Alexandroúpoli Redraws the Military Map of Southern Europe
(Source:; posted Oct. 05, 2022)

By Timothy Arsh

While the Aegean Sea is becoming the daily theatre for Turkey’s guns-and-drone policy, one of the consequences of the renewal of the Greek-American Defence agreement (or ‘MDCA’) is the strengthening of the U.S military in Greece, locking down Turkey, Russia and, by extension, Iran in the vast spider web of its bases.

This containment or entrapment can be clearly seen on the above map:

In Crete, the huge reinforcement of the naval base in Souda Bay, is on-going to host F-35s and UCAVs.

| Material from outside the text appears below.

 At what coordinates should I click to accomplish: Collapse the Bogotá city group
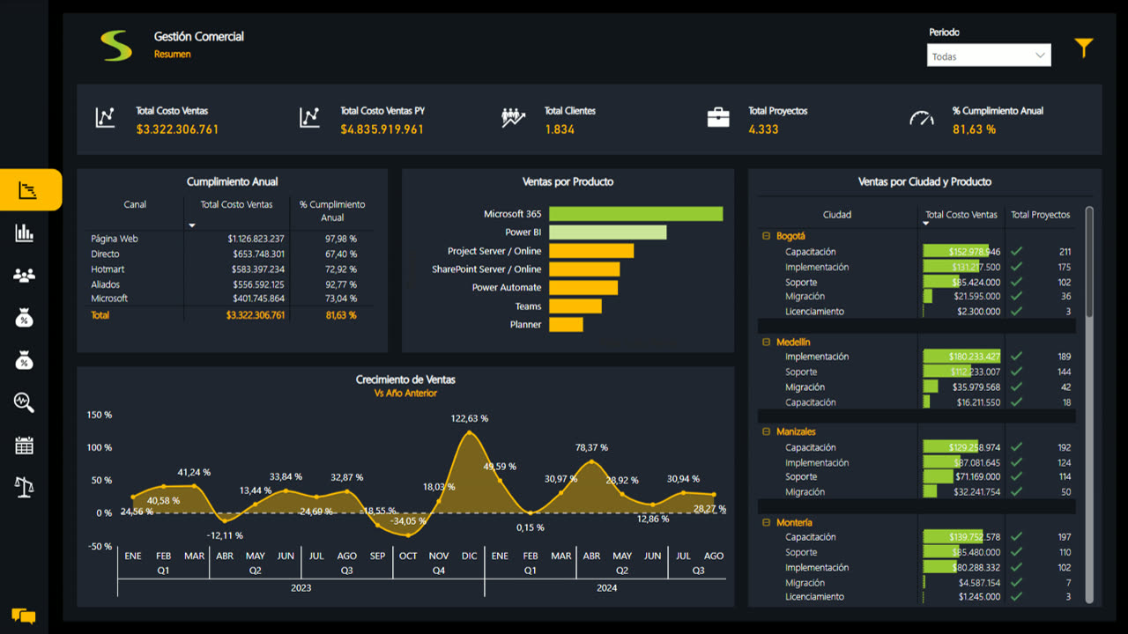pyautogui.click(x=767, y=236)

In Thessaly, the extension of the Larissa air force base, which enables to radiate around the whole region (the Aegean Sea and the Ionian Sea).

In Thrace, the extension of the base of Alexandroúpoli and the building-up of a radar-station to monitor the straits. The range of the future radar should allow the U.S military to monitor the entire region, as far as Syria. This new radar will be linked to the parent station located in the island of Samothrace, thus creating a dense network intended to monitor all military activities in this vast aera.

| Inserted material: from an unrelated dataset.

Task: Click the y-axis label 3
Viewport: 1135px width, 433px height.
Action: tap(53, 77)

Russia's invasion of Ukraine and Turkey’s daily provocations have obviously reinforced this Greek-American strategy, which dates back to the Cold War: in the last seven months, indeed, Alexandroúpoli has proven to be a very reliable alternative to the closed Bosphorus Strait.

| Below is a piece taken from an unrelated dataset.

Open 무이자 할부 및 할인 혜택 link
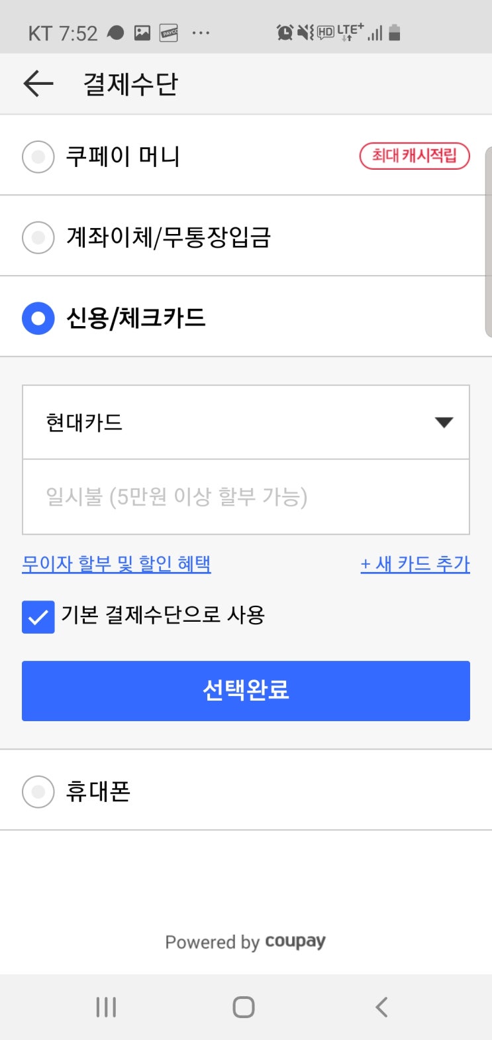The height and width of the screenshot is (1040, 492). click(x=117, y=564)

But current plans go further than a simple extension of a transit centre to go to Bulgaria, Romania or even Poland: it is about completely bypassing Turkey, whose irrational attitude will go crescendo with the Turkish internal elections of June 18, 2023, which will precede the 100th anniversary of the founding of the Turkish republic on the following October 29.

Indeed, the expansion of the port of Alexandroúpoli will allow American Aegis missile defense destroyers to home-port there, as they already do at La Rota in Spain. And the expansion of the base's infrastructure will serve as a logistics centre (equipment, ammunition, fuel, etc.) for all the countries in the region: the West-East axis with, to the East, the Balkans (where the United States monitors Serbia, protecting its Kosovar ally) and the West (monitoring Turkey), the North-South axis to serve its allies: Bulgaria, Romania, Poland, Baltic countries, by a route other than through Germany.

American strategists plan to supplant Turkey as a trusted ally in the region, at this stage only at the level of infrastructure and pre-positioned equipment, which, in itself, reflects an increased mistrust towards Ankara, especially at Capitol Hill.

Surrounded by, and deprived of, F-35s and even threatened in its F-16 modernization program, Turkey has no alternative than run forward, with more violent speeches and daily violations of the Greek territory.

Meanwhile, the Greek diplomacy is building-up a dense network of allies, from Egypt and the Gulf monarchies to Asia (as in India recently), leaving Turkey marginalized in NATO despite its once-crucial control of the Bosphorous.